= Beginning of Section =

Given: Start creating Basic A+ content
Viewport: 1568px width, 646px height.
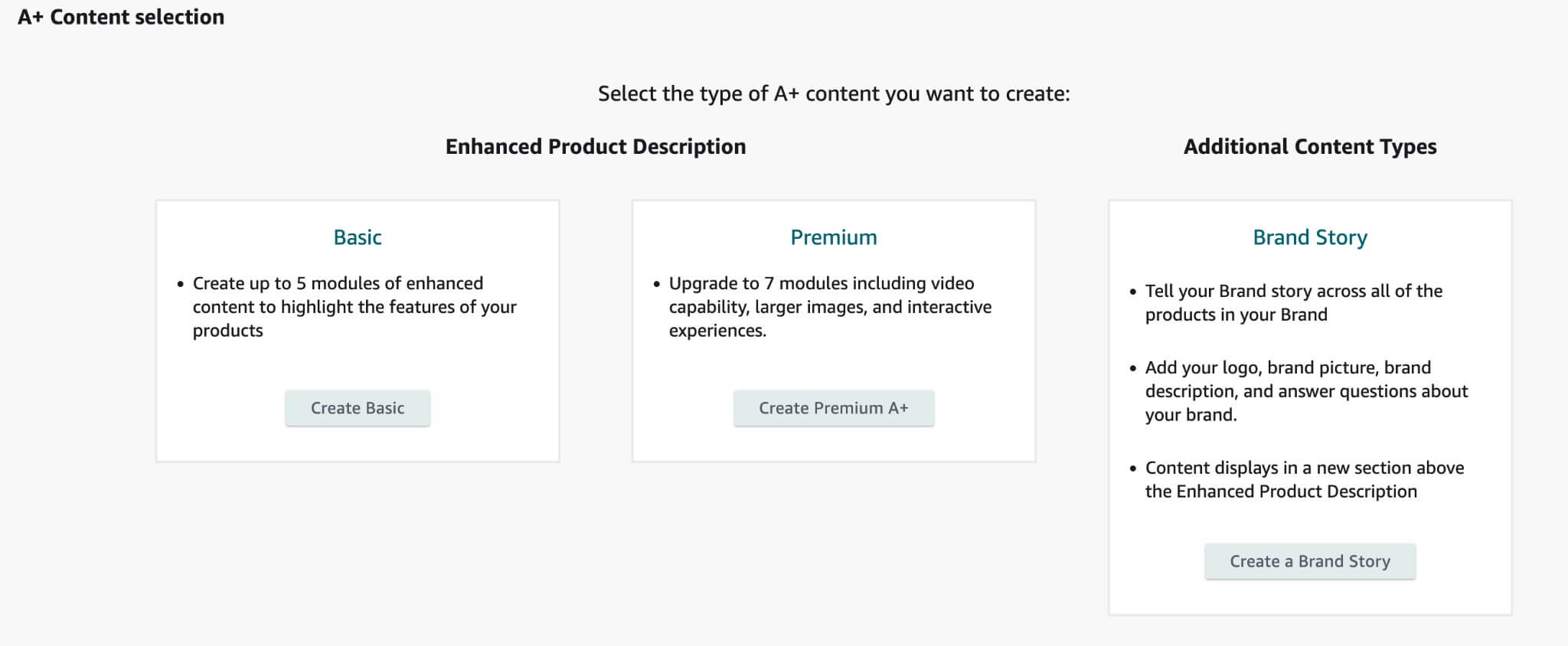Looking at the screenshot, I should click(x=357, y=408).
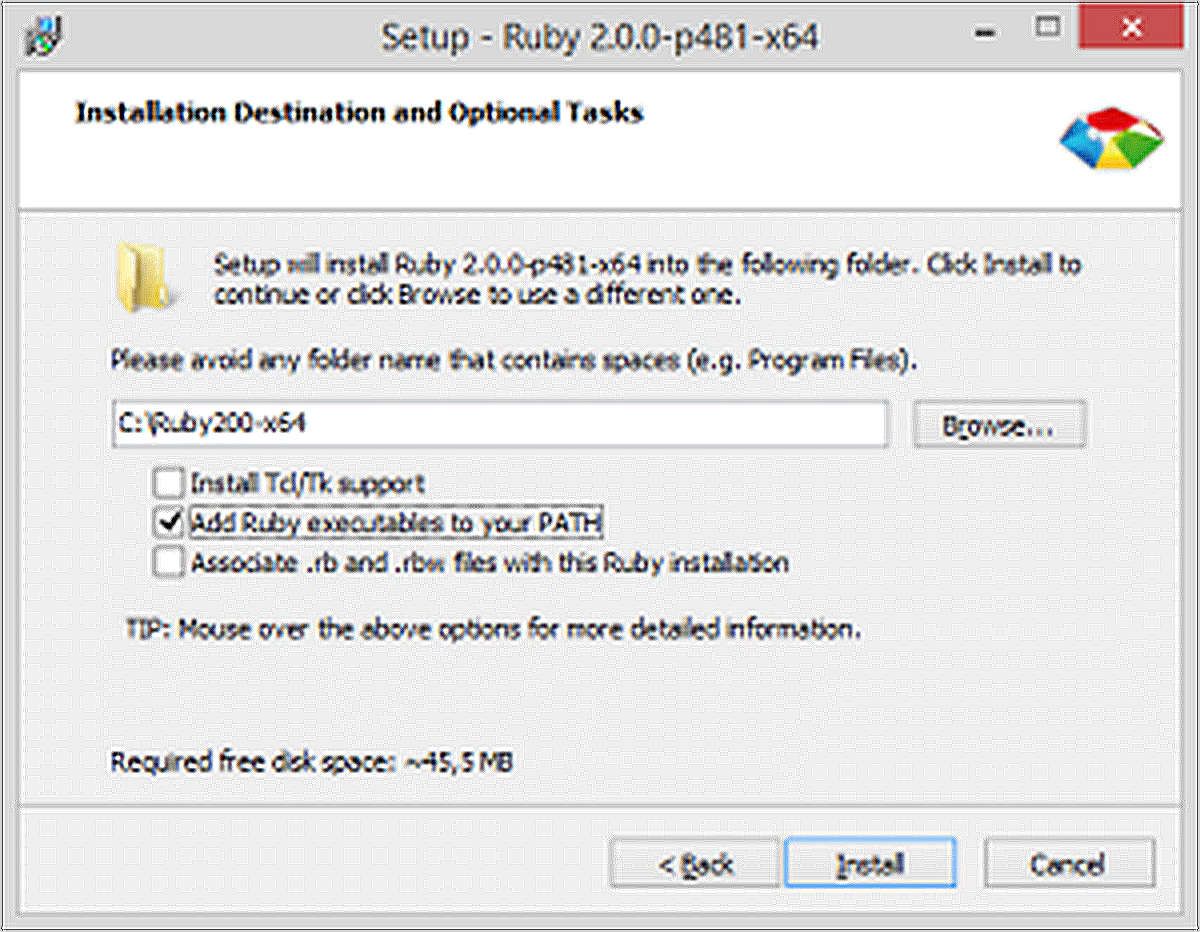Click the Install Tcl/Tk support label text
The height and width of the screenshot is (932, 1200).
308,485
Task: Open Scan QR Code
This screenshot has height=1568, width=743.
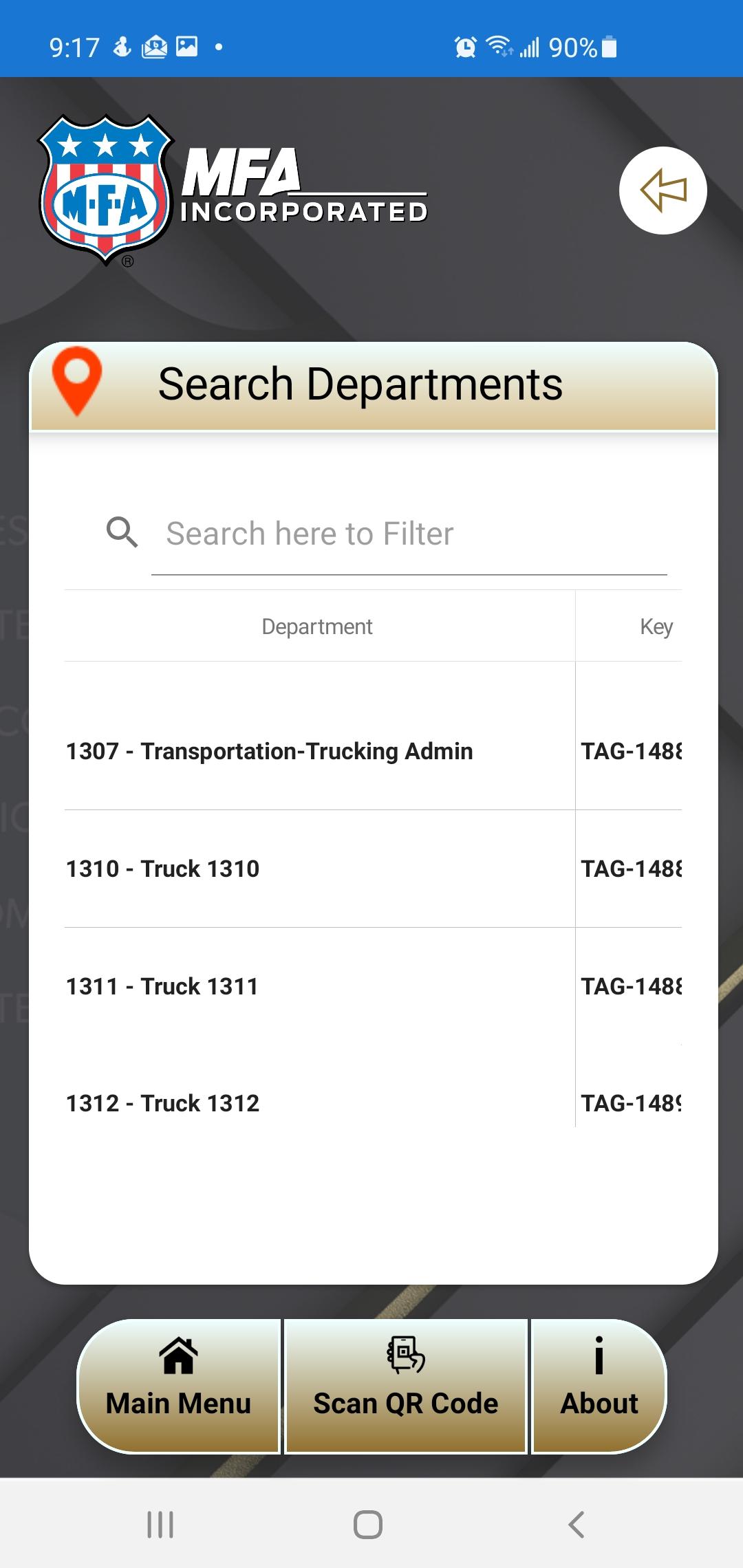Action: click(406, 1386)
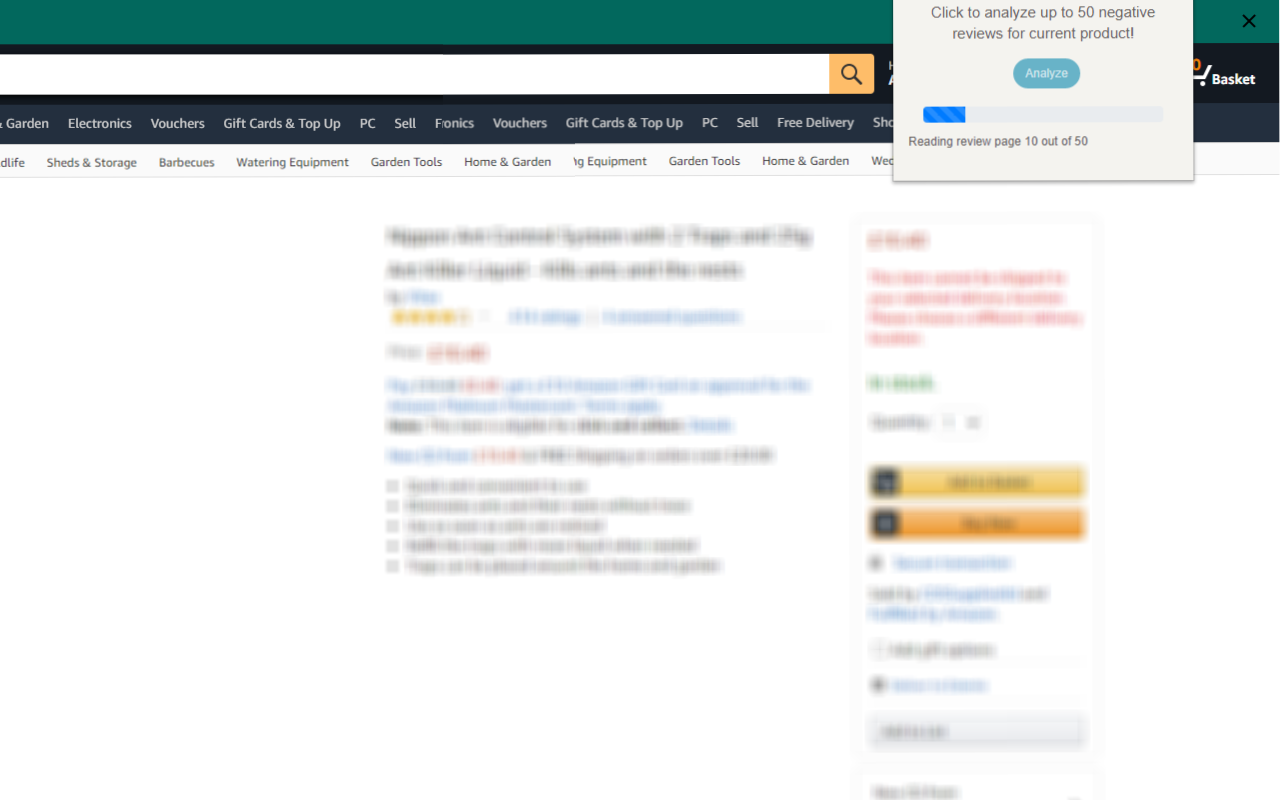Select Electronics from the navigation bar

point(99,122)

= End of Section =

■ **THE TASK**:
Give the data again exactly, image-free.

■ **RESPONSE AREA**:
Given: Start creating Basic A+ content
Viewport: 1568px width, 646px height.
Looking at the screenshot, I should click(x=357, y=408).
Click the Install Tcl/Tk support label text
The height and width of the screenshot is (932, 1200).
308,485
Task: Open Scan QR Code
This screenshot has height=1568, width=743.
Action: click(406, 1386)
Select Electronics from the navigation bar

point(99,122)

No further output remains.